The following page may contain information related to upcoming products, features and functionality. It is important to note that the information presented is for informational purposes only, so please do not rely on the information for purchasing or planning purposes. Just like with all projects, the items mentioned on the page are subject to change or delay, and the development, release, and timing of any products, features or functionality remain at the sole discretion of GitLab Inc.
Last updated: 2020-12-23
GitLab installations hold business critical information and data. The Disaster Recovery (DR) category helps our customers fulfill their business continuity plans by creating processes that allow the recovery of a GitLab instance following a natural or human-caused disaster. DR complements GitLab's Reference Architectures and utilizes Geo nodes to enable a failover in a disaster situation. We want DR to be robust, complete and easy to use for systems administrators - especially in a potentially stressful recovery situation.
Please reach out to Fabian Zimmer, Product Manager for the Geo group (Email) if you'd like to provide feedback or ask any questions related to this product category.
This strategy is a work in progress, and everyone can contribute. Please comment and contribute in the linked issues and epics on this page. Sharing your feedback directly on GitLab.com is the best way to contribute to our strategy and vision.
⚠️ Currently, there are some limitations of what data is replicated. Please make sure to check the documentation!
Setting up a Disaster Recovery solution for GitLab requires significant
investment and is cumbersome in more complex setups. Geo replicates around 80% of GitLab's data, which means that systems administrators
need to be aware of what is automatically covered and what parts need to be backed up separately, for example via
rsync. Geo provides documentation for planned and unplanned failover processes.
The Geo group completed all work required to increase the category from minimal to viable. After evaluating user experience scores, we will decide if the maturity of Disaster Recovery is consistent with viable maturity.
In the future, our users should be able to use a GitLab Disaster Recovery solution that fits within their business continuity plan.

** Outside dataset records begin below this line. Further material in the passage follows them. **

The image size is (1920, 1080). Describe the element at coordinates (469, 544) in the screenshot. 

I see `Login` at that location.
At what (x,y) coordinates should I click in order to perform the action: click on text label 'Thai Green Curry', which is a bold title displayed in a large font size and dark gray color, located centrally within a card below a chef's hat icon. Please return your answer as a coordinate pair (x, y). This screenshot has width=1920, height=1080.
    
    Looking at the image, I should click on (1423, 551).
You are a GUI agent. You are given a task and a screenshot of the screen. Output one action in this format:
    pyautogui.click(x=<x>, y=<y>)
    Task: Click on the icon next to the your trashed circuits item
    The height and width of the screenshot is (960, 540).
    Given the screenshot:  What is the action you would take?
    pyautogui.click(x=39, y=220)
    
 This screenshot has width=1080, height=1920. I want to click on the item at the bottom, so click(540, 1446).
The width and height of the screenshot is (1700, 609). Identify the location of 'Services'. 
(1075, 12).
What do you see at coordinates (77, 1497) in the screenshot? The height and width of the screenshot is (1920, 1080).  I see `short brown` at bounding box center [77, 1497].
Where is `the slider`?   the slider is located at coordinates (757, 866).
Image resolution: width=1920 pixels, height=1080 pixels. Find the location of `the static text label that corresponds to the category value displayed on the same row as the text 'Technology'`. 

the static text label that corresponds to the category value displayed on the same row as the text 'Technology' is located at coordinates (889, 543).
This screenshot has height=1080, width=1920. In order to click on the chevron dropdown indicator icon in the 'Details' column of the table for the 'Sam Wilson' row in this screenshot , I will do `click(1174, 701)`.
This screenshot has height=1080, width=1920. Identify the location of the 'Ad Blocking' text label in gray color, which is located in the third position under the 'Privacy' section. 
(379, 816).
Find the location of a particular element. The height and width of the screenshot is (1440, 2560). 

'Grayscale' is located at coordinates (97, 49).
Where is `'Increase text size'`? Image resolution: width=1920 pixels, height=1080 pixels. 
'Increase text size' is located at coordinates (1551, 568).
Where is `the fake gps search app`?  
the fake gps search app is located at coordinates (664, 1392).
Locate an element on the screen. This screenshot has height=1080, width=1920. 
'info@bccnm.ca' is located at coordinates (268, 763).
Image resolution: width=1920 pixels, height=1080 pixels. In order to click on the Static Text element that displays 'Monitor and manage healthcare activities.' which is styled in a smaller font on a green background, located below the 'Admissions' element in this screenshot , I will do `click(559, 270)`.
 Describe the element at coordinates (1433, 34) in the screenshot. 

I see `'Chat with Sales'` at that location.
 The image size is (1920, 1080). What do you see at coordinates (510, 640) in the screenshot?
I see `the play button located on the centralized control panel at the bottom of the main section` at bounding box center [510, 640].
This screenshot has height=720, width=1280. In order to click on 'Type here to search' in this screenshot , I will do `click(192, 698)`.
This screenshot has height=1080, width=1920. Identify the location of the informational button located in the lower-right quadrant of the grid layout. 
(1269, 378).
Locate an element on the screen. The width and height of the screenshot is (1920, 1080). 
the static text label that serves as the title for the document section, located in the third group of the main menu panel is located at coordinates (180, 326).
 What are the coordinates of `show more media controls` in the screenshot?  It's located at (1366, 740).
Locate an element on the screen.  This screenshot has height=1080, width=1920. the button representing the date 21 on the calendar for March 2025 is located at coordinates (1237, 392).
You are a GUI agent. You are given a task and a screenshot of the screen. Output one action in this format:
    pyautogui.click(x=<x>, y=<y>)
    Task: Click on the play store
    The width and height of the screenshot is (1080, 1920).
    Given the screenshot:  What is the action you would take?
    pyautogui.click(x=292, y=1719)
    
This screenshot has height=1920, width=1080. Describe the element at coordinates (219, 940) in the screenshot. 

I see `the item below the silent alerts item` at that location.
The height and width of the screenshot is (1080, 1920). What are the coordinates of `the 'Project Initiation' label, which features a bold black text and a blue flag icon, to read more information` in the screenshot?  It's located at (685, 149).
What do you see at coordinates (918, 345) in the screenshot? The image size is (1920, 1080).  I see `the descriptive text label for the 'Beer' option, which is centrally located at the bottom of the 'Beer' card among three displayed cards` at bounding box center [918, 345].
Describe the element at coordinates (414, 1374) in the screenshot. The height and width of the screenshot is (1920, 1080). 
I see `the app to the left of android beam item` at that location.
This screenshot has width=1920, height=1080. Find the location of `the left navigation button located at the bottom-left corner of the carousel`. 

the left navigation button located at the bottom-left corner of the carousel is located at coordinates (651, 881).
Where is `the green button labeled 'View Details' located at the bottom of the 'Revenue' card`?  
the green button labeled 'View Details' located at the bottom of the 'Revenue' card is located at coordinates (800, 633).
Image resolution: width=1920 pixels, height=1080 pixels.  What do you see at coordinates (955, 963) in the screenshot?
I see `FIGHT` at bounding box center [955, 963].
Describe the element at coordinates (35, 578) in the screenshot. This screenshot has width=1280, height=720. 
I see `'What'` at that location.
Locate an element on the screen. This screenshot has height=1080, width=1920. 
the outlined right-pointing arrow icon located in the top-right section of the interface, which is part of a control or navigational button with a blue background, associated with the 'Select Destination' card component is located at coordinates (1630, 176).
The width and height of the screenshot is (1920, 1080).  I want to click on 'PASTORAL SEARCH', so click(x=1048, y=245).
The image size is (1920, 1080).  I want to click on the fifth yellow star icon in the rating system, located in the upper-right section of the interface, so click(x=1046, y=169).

Users should be able to choose which Recovery Time Objective (RTO) and Recovery Point Objective (RPO) are acceptable to them and GitLab's DR solution should provide configurations that fit those requirements.
A systems administrator should be able to confidently setup a DR solution even when the setup is complex, as is the case for reference architectures that support several thousand users. In case of an actual disaster, a systems administrator should be able to follow a simple and clear set of instructions that allows them to recover a working GitLab installation - in most cases a failover should be fully automatic and require minimal user intervention!
In order to ensure that DR works, failovers should be tested on a regular basis with minimal interruption to end-users.
We envision that GitLab's Disaster Recovery processes and solution should
For more information on how we use personas and roles at GitLab, please click here.
A complete overview of work required to reach complete maturity is available in the Disaster Recovery Complete maturity epic.
As part of a planned failover process, it is required to fully synchronize a primary Geo site and a secondary site so that no data is lost. We are working on a maintenance mode that blocks any write operations on the primary site thereby allowing both sites to fully get in sync. Additionally, a maintenance period may be useful in other situations e.g. during upgrades or other infrastructure changes.
As of December 2020, Geo replicates 80% of all data; however, not all data is automatically verified. We've created a self-service framework that supports replication strategies for Git repositories and blobs (files). We are adding blob verification support to the framework, with package files being supported first.
The Geo Primary site supports high-availability configuration of PostgreSQL using Patroni; however, Geo secondary sites have only experimental support for a similar configuration. This is problematic because it means that a failover to a designated secondary site can't utilize a high-availability configuration immediately. Exactly mirroring the architecture on the primary and secondary site is not yet possible. We are working on making PostgreSQL clusters generally available.
We've worked with systems administrators and are going to design and implement a new Geo overview page.
GitLab.com is by far the largest GitLab instance and is used by GitLab to dogfood GitLab itself. GitLab.com does not use GitLab Geo for DR purposes. This has many disadvantages and the Geo Team is working with Infrastructure to enable Geo on GitLab.com.
We currently don't plan to replace PostgreSQL with a different database e.g. CockroachDB.
This category is currently at the viable maturity level, and our next maturity target is viable (see our definitions of maturity levels).
In order to move this category from viable to viable we finished all work in the viable maturity epic. We are going to evaluate UX scores and then update the maturity level.
We currently track the total number of replication events, which scales with the overall amount of data and our ability to replicate more data types.
GitHub Enterprise Server 2.22 supports a passive replica server that can be used for disaster recovery purposes.
We do need to interact more closely with analysts to understand the landscape better.